The company struck the jackpot in the late 1990s when it owned and operated two LBEs in Ontario, as well as LBEs in the Burnaby, B.C., MetroTown shopping centre and the West Edmonton Mall.

"But as a result of an overly aggressive expansion plan, in which the company raised and spent almost $100 million, Playdium filed for bankruptcy protection in February 2001," Haverstock says. Emerging from protection in late 2001, Playdium Corp., through its principal shareholder, Toronto's Covington Capital, was given a clean balance sheet.

"Playdium closed its (less profitable) LBEs and continues to operate its Mississauga site, considered one of the largest-grossing LBEs in the world," Haverstock says. "Because of the enormous rents and the unsteady customer patterns in malls for our kind of business, we won't go down that road in the future."
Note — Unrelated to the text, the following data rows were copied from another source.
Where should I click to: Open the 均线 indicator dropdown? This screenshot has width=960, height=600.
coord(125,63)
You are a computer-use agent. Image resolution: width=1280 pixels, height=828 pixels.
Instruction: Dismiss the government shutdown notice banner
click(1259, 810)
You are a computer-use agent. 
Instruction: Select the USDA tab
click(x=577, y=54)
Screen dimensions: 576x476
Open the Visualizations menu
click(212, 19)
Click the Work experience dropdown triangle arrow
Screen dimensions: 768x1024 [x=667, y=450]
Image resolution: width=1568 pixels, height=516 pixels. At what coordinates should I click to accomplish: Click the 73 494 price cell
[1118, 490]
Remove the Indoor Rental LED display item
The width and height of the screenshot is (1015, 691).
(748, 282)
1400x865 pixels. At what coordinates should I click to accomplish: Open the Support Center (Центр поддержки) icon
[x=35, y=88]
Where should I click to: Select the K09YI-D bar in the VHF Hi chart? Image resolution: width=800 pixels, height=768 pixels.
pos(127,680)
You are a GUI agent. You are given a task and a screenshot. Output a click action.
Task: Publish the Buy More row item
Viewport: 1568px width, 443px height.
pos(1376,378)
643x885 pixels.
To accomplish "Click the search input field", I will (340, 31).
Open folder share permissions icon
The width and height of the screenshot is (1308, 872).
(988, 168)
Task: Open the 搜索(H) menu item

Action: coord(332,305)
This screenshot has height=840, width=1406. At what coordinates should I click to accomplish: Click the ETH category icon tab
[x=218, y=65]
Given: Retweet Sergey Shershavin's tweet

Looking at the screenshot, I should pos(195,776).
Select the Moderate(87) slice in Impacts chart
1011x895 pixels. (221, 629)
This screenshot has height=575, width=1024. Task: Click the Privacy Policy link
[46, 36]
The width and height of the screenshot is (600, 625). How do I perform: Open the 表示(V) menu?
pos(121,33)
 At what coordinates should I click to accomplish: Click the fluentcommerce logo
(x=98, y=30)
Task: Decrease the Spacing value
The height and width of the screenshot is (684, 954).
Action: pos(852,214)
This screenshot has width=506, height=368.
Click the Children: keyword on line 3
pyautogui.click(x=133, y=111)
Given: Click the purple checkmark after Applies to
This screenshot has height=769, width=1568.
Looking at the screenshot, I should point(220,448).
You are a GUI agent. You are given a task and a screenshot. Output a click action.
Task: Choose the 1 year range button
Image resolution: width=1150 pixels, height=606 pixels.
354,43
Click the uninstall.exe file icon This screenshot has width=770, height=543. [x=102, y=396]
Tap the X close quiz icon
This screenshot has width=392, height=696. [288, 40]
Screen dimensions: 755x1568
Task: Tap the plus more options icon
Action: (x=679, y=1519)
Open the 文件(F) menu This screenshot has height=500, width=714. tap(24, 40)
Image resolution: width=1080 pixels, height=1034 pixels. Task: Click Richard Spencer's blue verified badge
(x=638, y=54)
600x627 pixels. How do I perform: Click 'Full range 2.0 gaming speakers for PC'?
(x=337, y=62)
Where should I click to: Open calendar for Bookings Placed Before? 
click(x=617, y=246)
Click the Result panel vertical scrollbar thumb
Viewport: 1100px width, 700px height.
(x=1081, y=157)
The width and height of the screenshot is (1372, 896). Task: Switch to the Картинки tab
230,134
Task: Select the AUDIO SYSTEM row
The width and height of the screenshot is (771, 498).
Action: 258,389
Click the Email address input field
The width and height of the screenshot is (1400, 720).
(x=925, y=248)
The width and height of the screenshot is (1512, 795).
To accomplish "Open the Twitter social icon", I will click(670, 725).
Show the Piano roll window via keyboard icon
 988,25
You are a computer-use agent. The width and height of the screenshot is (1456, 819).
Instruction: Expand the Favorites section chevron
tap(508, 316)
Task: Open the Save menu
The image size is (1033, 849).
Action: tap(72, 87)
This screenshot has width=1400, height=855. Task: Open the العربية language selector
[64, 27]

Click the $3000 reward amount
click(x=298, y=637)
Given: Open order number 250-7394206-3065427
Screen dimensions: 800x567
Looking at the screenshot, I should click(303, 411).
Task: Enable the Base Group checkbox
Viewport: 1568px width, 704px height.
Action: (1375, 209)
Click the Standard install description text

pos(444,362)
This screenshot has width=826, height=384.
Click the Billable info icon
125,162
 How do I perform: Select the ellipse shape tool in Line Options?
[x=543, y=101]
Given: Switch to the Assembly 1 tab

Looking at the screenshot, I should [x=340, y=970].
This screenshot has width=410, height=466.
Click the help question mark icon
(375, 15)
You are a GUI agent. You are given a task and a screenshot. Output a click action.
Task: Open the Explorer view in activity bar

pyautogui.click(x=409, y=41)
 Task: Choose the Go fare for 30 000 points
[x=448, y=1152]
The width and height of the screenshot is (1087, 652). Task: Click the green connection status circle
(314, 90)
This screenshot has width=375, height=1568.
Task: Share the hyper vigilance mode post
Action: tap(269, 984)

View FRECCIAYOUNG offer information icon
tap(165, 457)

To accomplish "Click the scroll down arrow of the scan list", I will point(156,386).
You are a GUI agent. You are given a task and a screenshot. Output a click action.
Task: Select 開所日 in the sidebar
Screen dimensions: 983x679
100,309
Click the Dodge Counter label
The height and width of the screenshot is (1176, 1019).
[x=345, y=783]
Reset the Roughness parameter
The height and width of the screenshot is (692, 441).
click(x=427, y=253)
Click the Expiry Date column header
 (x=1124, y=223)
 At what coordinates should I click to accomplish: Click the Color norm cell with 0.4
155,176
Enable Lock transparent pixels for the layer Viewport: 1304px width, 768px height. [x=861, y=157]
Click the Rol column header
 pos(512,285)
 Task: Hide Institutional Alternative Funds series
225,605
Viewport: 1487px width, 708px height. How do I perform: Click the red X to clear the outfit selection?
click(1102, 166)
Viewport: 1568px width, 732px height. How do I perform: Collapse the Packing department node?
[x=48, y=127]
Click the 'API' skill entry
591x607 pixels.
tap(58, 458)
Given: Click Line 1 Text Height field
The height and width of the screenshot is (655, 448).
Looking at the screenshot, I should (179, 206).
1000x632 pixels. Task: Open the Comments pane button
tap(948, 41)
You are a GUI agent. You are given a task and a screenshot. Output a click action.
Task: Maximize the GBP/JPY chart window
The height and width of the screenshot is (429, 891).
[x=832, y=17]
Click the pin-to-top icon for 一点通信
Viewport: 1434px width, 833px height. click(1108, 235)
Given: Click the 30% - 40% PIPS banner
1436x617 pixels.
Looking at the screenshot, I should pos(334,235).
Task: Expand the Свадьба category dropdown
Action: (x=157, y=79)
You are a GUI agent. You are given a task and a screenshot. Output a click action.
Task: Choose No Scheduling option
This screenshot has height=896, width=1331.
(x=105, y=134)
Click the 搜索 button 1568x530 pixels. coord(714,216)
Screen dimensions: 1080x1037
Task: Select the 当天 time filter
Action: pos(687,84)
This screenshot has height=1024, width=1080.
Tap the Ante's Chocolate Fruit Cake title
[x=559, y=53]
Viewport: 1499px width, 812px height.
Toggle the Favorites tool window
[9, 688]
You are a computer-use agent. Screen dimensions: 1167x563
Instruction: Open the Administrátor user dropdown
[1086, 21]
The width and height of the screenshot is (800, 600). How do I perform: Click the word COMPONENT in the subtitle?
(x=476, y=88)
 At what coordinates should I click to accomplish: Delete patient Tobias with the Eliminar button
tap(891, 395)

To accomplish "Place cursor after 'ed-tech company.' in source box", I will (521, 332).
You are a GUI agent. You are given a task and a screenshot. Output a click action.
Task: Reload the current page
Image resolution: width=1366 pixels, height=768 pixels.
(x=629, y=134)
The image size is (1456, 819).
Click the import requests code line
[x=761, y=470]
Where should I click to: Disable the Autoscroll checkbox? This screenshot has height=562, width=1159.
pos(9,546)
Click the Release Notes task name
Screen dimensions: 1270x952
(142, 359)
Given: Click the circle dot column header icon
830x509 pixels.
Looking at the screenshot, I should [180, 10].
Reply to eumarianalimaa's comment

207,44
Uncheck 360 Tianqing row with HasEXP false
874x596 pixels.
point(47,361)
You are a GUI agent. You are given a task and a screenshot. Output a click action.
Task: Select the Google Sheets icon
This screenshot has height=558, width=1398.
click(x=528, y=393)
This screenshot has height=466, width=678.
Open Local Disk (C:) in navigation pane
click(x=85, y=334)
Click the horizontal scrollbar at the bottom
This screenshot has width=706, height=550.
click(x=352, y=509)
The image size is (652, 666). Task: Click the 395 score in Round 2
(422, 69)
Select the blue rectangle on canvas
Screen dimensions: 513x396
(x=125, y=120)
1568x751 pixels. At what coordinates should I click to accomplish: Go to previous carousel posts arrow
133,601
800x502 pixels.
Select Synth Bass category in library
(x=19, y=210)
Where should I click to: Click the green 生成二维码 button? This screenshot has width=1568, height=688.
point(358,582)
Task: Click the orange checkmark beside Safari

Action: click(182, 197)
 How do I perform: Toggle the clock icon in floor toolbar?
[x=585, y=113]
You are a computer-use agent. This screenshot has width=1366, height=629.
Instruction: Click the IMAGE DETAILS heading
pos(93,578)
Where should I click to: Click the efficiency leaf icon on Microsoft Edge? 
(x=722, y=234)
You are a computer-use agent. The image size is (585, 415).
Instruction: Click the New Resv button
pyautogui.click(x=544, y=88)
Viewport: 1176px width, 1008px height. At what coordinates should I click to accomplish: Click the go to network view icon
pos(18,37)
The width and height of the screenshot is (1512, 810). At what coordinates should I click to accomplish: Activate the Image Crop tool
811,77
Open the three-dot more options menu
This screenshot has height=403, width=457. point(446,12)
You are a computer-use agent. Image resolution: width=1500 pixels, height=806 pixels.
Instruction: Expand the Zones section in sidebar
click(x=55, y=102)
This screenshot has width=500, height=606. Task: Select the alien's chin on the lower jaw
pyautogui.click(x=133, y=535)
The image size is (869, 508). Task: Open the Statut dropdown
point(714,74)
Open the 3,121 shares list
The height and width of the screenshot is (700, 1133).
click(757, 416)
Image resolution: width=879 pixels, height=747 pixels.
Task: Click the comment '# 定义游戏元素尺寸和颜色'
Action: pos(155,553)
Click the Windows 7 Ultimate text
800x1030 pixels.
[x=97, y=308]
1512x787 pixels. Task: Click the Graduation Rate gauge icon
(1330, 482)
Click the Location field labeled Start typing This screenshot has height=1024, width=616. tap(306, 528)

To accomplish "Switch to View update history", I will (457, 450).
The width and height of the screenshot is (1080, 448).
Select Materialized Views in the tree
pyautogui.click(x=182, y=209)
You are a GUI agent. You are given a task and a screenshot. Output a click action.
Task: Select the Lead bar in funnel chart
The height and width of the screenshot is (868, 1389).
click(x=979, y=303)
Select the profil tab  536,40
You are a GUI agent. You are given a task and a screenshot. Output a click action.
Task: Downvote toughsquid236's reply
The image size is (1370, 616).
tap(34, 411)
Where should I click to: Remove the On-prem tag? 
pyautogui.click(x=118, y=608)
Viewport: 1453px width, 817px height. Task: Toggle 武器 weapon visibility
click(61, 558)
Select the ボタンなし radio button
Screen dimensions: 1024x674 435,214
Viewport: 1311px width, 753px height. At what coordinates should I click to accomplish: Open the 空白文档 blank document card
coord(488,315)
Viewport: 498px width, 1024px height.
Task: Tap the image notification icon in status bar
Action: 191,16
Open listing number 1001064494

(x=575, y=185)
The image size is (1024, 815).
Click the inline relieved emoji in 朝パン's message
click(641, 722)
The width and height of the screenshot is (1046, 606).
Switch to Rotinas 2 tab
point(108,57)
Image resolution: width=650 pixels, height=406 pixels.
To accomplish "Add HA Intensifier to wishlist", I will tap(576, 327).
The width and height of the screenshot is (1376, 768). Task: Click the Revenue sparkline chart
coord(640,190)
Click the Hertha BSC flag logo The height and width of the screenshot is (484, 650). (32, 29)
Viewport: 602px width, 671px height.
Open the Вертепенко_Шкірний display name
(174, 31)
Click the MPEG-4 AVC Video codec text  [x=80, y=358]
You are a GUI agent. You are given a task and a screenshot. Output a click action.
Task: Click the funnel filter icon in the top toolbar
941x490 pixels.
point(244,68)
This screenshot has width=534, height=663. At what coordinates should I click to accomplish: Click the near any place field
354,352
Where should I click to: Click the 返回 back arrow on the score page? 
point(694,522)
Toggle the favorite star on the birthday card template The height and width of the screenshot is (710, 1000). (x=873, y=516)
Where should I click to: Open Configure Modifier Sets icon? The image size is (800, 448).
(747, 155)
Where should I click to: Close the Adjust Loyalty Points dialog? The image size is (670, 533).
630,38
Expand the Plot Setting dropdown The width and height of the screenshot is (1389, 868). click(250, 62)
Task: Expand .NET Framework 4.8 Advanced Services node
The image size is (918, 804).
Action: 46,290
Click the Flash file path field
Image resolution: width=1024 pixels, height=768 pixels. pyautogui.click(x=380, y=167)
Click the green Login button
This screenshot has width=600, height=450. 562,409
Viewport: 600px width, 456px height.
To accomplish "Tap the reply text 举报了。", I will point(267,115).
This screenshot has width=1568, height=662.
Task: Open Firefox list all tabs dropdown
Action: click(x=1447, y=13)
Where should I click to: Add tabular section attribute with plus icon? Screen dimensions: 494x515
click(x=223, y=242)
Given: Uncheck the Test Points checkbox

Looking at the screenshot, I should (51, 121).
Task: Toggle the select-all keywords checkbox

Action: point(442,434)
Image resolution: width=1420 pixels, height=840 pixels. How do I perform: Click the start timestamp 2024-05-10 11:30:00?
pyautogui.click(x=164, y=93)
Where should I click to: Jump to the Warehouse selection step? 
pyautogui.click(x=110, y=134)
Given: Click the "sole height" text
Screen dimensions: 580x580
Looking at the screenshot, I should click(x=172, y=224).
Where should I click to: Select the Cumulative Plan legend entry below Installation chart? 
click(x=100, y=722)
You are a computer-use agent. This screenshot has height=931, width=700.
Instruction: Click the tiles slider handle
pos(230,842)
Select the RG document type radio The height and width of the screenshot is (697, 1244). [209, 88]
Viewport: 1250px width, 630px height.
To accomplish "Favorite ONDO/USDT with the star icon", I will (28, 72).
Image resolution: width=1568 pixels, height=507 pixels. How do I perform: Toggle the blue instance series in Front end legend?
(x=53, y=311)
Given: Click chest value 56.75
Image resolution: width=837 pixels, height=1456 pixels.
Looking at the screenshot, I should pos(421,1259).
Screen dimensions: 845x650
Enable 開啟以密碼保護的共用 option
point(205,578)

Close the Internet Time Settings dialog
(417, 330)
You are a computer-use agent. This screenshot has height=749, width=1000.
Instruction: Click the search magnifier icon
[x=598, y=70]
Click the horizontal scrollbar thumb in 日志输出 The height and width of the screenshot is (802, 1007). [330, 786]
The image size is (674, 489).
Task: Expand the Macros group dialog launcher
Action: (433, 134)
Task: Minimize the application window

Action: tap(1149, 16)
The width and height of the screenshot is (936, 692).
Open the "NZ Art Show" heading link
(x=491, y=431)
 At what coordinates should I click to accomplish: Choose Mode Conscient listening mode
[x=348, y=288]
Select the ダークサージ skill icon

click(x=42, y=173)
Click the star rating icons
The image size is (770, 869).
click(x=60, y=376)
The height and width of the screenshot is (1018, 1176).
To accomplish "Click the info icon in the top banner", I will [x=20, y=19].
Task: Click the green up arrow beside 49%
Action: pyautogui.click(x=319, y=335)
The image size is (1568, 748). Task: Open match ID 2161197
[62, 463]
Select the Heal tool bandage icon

Instead, Playdium's games division is expanding its operations into smaller game centres, generally in the 1,000- to 2,000-sq.-ft. games rooms co-located within other entertainment venues, typically the lobbies of movie theatres.

"These locations have arcade formatting and rely upon core theatre traffic," Haverstock says, adding that the strategic fit is key. The theatre chains contribute the real estate space and the traffic flow to the game centres, which attract the incidental pre- and post-movie spend. The centres are equipped with a mix of new and well-maintained older games.

"This approach materially extends the useful life and cash-generating capability of equipment," he says.

The foundation of the contractual relationship between the company and the theatre chains is a revenue-sharing arrangement.

The theatre companies provide the locations and the onsite labour while Playdium is responsible for game acquisition, equipment maintenance, configuration and rotation.

Playdium recently partnered with Texas-based Cinemark USA Inc., one of the largest motion-picture exhibitors in North America with 310 theatres in 33 states and internationally (including Canada).

"We currently service 64 locations with them and will continue to add three to four new locations per year," Haverstock says. "We're also signed up with Famous Players/Galaxy and we have five years remaining in their contract with us. We'll grow with them as they add additional theatres across Canada."

Playdium expects to add three or four new Famous Players/Galaxy locations annually to the existing 68 facilities, he says.

Playdium Mississauga continues to draw in more than 500,000 gamers annually, Haverstock says. "Our core user demographic is the 13- to 24-year-old single male. Serious players are typically within this category. The Playdium experience is often a material component of their entertainment mix and visits tend to be regular and relatively frequent, often several times per month."

This category, he adds, represents about 35 per cent of Playdium's revenue mix: Family visits, typically with pre-teen children after school and on weekends, represent about 25 per cent and group events (corporate, youth sporting organization events, birthday parties) represent a further 25 per cent of the revenue mix. The remainder is walk-by traffic.

"Arcades are definitely an awesome social pastime," Jennifer Higgs says. "It's the noise, the flashing lights, the fun of interacting with other families. For us, they have a pull rivalling the lure of Las Vegas. You don't get this sitting at home in front of a TV or computer screen."